Ermittlungen gegen Soldaten im Ausland: Neues Militärgericht in Kempten
Eine „Schwerpunktstaatsanwaltschaft“ soll für Straftaten von deutschen Soldaten im Ausland zuständig sein. Das hat die Bundesregierung beschlossen.
BERLIN afp | Die Justiz im bayerischen Kempten soll künftig für alle von Bundeswehrsoldaten im Ausland begangenen Straftaten zuständig sein. Am Mittwoch beschloss die Bundesregierung eine Vorlage von Bundesjustizministerin Sabine Leutheusser-Schnarrenberger (FDP), die Kempten zum zentralen Gerichtsstand für die Soldaten im Auslandseinsatz macht. Die Linke warnte wegen der Entscheidung vor einer gefährlichen Nähe von Justiz und Bundeswehr.
Bereits in ihrem Koalitionsvertrag von 2009 hatten Union und FDP vereinbart, eine zentrale Zuständigkeit für Straftaten durch Soldaten im Auslandseinsatz zu schaffen. Die Debatte darüber wurde durch die schwierige juristische Aufarbeitung der Bombardierung von zwei Tanklastzügen nahe dem afghanischen Kundus vor zweieinhalb Jahren intensiviert.
In Zukunft übernimmt nun in Kempten eine Schwerpunktstaatsanwaltschaft die Ermittlungen bei einem Verdacht gegen deutsche Soldaten. Falls es nach den Ermittlungen auch zu einem Gerichtsverfahren kommt, wird dieses ebenfalls in Kempten geführt.
Das im Allgäu liegende Kempten konnte sich gegen andere Standorte durchsetzen. Leutheusser-Schnarrenberger, die auch FDP-Vorsitzende in Bayern ist, hatte dem Standort den Vorzug gegeben, weil die Ermittler dort bereits die bayerische Schwerpunktstaatsanwaltschaft für Auslandseinsätze der Bundeswehr bilden.
Kritiker sehen „gefährliche Nähe zwischen Justiz und Bundeswehr"
Befürworter einer zentralen Ermittlungsstelle sehen den Vorteil in der Fachkenntnis über die besonderen Einsatzbedingungen der Soldaten. Gegner fürchten dagegen, dass Sonderstrukturen zu Gunsten der Bundeswehr entstehen und fürchten Gefahren für die Unabhängigkeit der Justiz.

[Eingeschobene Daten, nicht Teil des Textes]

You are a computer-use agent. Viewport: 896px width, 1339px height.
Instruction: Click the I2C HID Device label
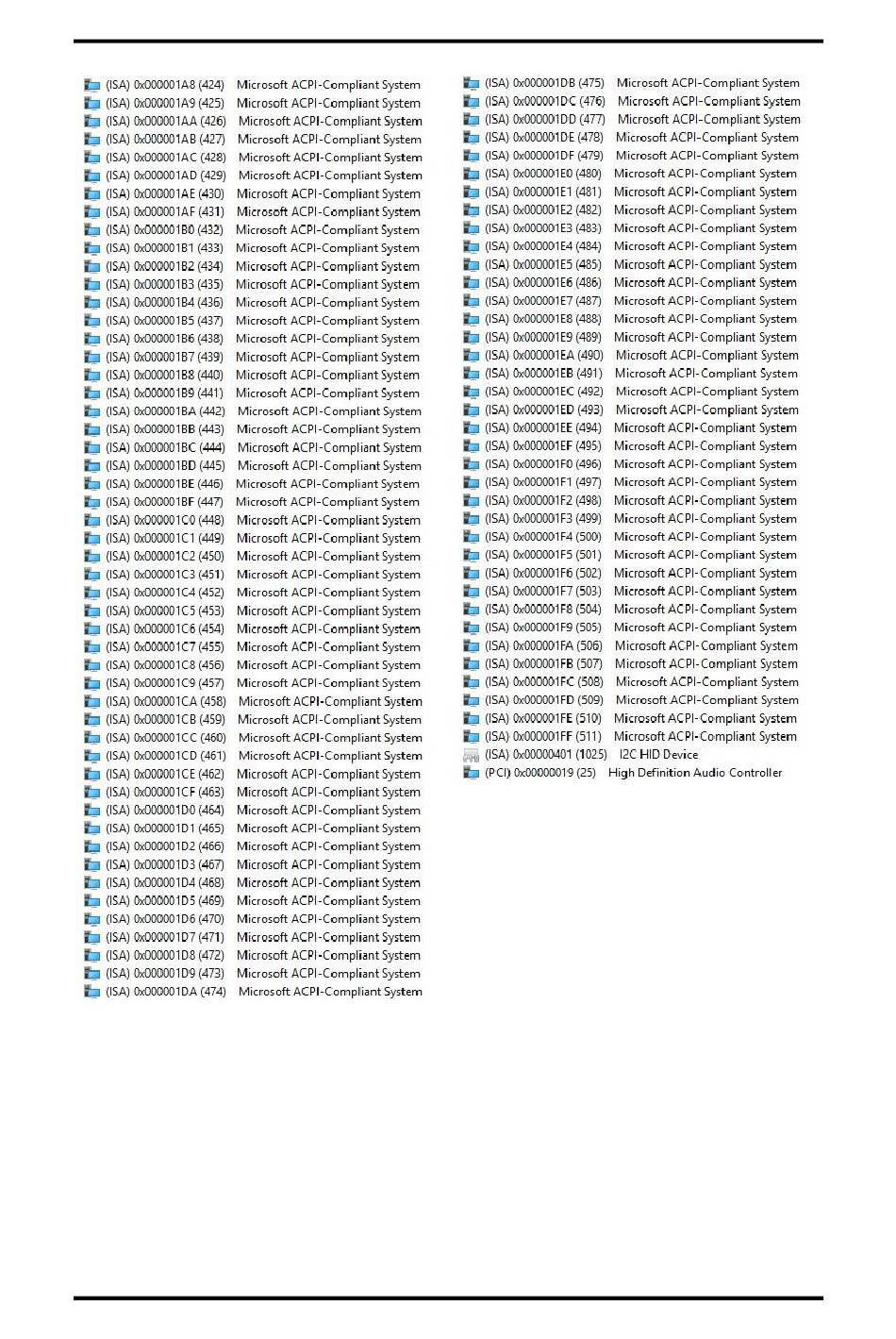[658, 755]
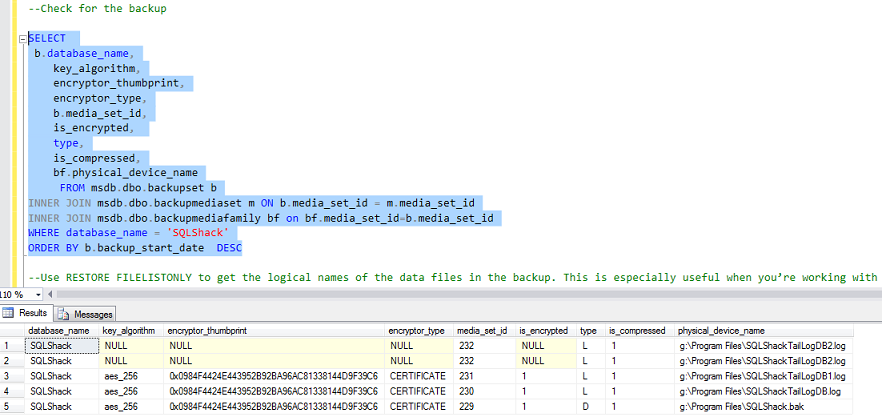Select the database_name column header
Screen dimensions: 882x417
pyautogui.click(x=60, y=330)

So erklärte der Justiziar der Linksfraktion im Bundestag, Wolfgang Neskovic: Eine zentrale Staatsanwaltschaft für Soldaten schaffe „gefährliche Nähe zwischen Justiz und Bundeswehr. Sie ist deswegen abzulehnen.“
Die zivile Perspektive von Staatsanwälten und Richtern auf Straftaten deutscher Soldaten im Ausland sei kein Manko, sondern ein Gewinn für den deutschen Rechtsstaat, erklärte Neskovic. „Sie ist wichtig, um den zivilen Geist der Bundesrepublik trotz zunehmender Militäreinsätze im Ausland am Leben zu erhalten.“
Leutheusser-Schnarrenberger erklärte dagegen, bei den zuständigen Richtern und Staatsanwälten würden künftig Erfahrungen gebündelt. Außerdem würden durch die neue Regelung langwierige Zuständigkeitsprobleme beendet.